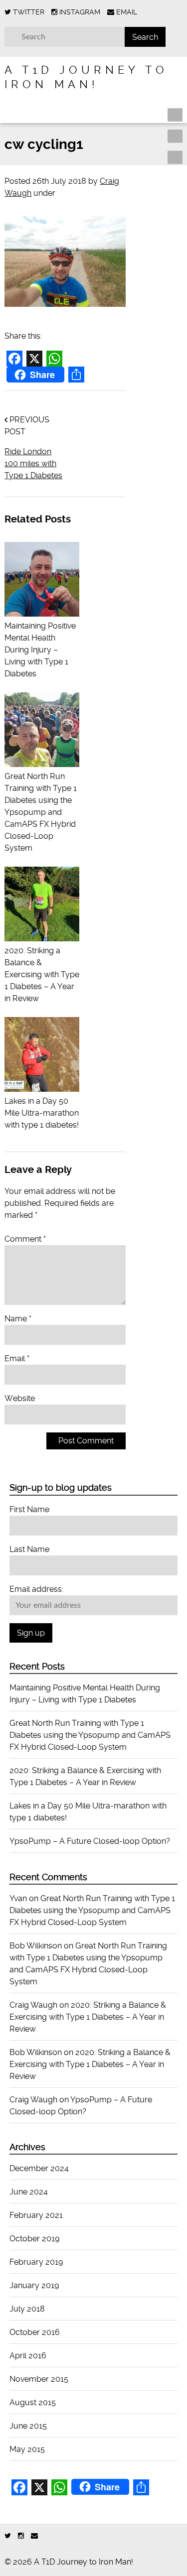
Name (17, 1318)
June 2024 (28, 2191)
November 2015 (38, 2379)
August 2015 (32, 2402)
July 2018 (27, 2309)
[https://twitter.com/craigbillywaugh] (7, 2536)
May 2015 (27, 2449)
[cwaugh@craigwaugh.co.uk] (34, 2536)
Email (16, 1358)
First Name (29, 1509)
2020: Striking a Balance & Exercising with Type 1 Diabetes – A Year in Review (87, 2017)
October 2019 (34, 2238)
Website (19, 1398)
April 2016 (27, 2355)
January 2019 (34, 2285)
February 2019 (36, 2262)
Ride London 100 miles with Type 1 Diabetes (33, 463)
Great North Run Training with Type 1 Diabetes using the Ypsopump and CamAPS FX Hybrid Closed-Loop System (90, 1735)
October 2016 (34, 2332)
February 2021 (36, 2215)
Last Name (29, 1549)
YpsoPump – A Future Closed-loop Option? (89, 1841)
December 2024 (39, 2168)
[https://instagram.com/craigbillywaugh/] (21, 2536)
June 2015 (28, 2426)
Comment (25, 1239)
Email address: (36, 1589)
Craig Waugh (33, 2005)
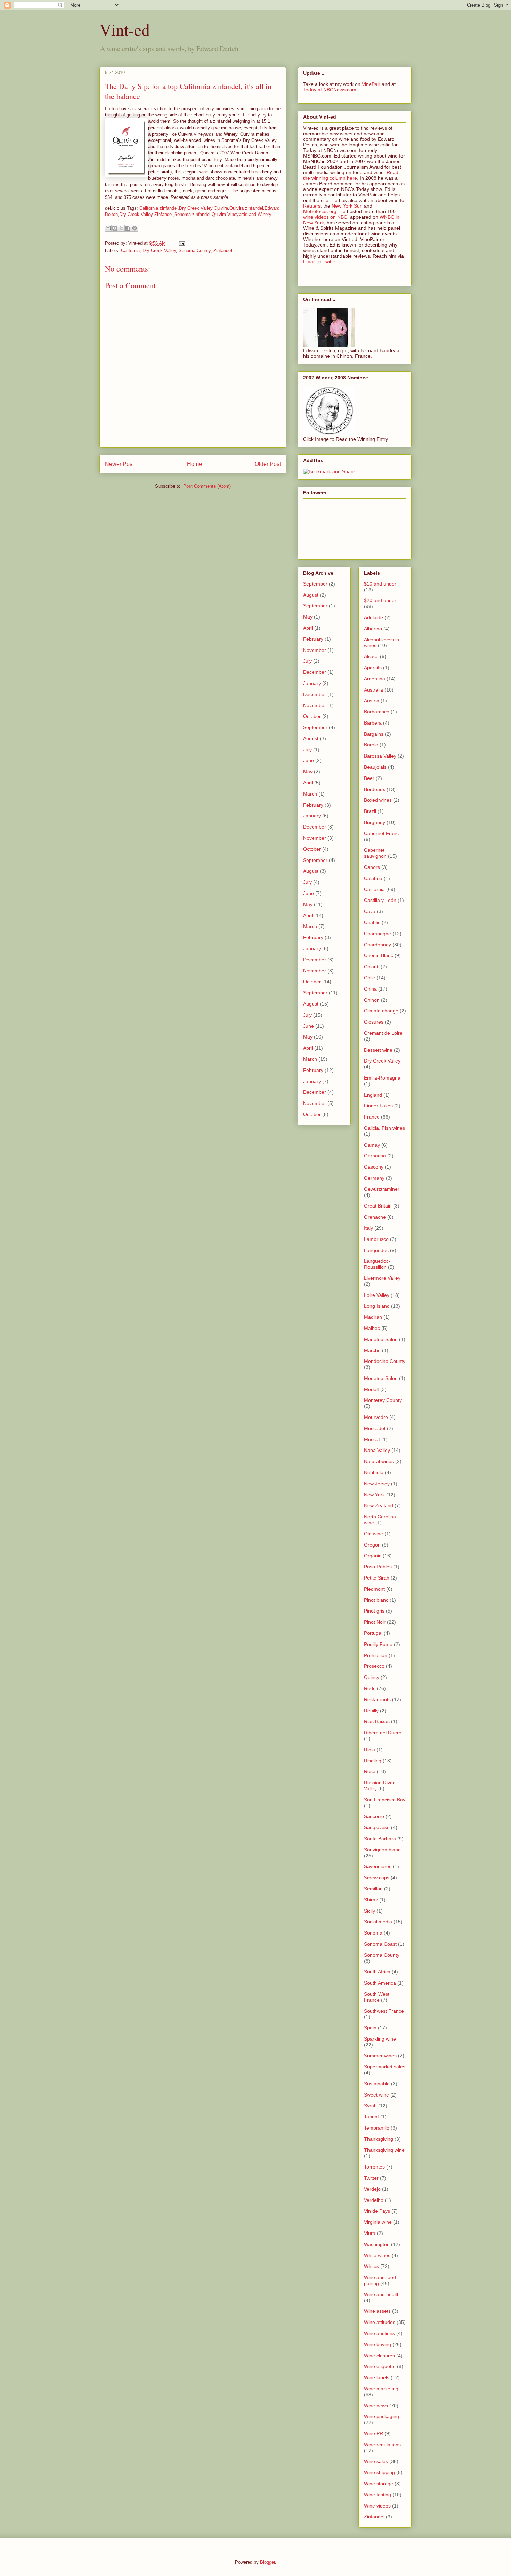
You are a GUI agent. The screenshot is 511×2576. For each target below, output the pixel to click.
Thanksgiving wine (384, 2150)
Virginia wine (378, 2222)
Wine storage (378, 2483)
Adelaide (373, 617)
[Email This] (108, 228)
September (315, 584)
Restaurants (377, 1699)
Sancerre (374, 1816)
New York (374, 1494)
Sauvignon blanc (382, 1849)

----------

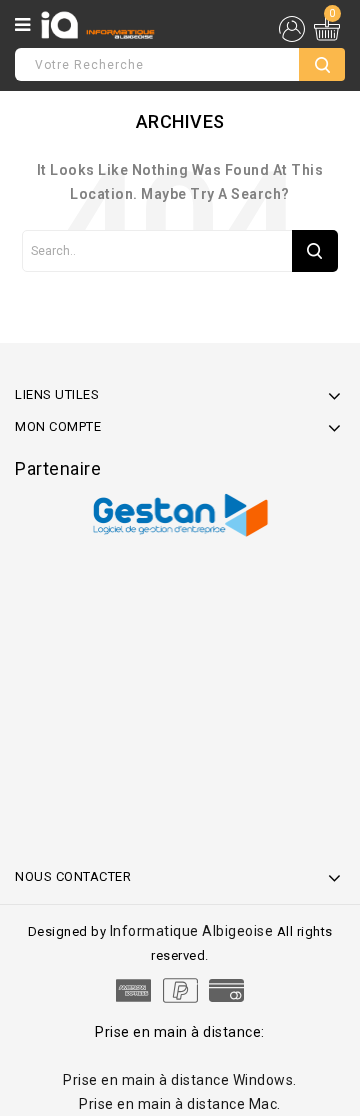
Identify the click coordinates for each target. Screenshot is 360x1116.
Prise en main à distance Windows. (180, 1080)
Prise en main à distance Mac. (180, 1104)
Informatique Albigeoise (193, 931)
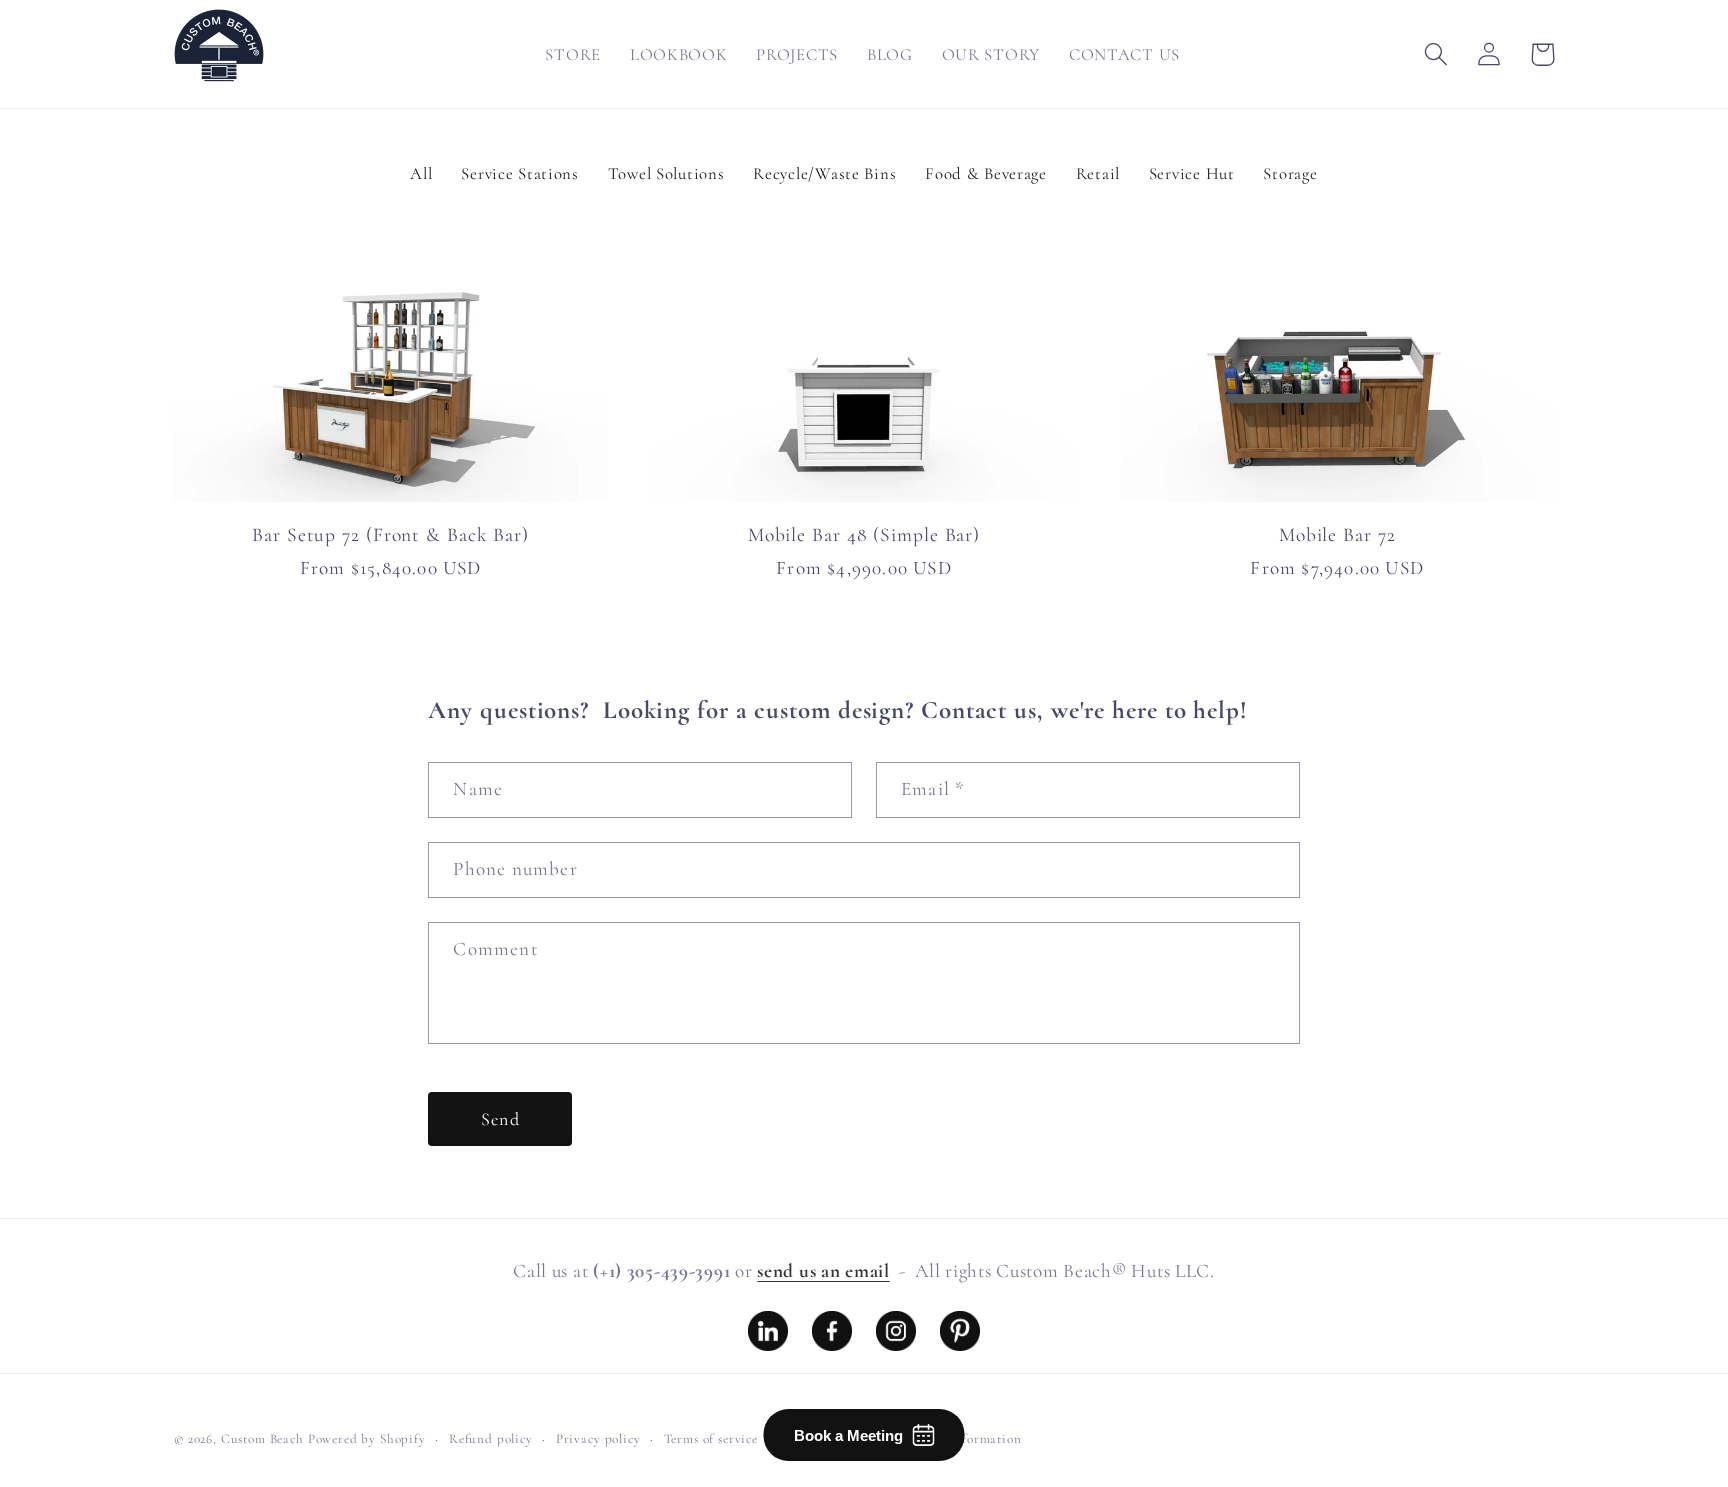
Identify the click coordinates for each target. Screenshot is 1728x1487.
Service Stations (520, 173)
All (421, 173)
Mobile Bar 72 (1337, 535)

----------

### TASK TO CARRY OUT
What you return must match, character for character, the lines above from the one with "December 2024 (39, 2168)" through the one with "Sauvignon blanc (382, 1849)", minus any pictures.

### WRITTEN ANSWER
December 2024 (39, 2168)
[https://instagram.com/craigbillywaugh/] (21, 2536)
June 2015 (28, 2426)
Comment (25, 1239)
Email address: (36, 1589)
Craig Waugh (33, 2005)
You are a GUI agent. The screenshot is 511×2576. For each target below, output the pixel to click.
Thanksgiving wine (384, 2150)
Virginia wine (378, 2222)
Wine storage (378, 2483)
Adelaide (373, 617)
[Email This] (108, 228)
September (315, 584)
Restaurants (377, 1699)
Sancerre (374, 1816)
New York (374, 1494)
Sauvignon blanc (382, 1849)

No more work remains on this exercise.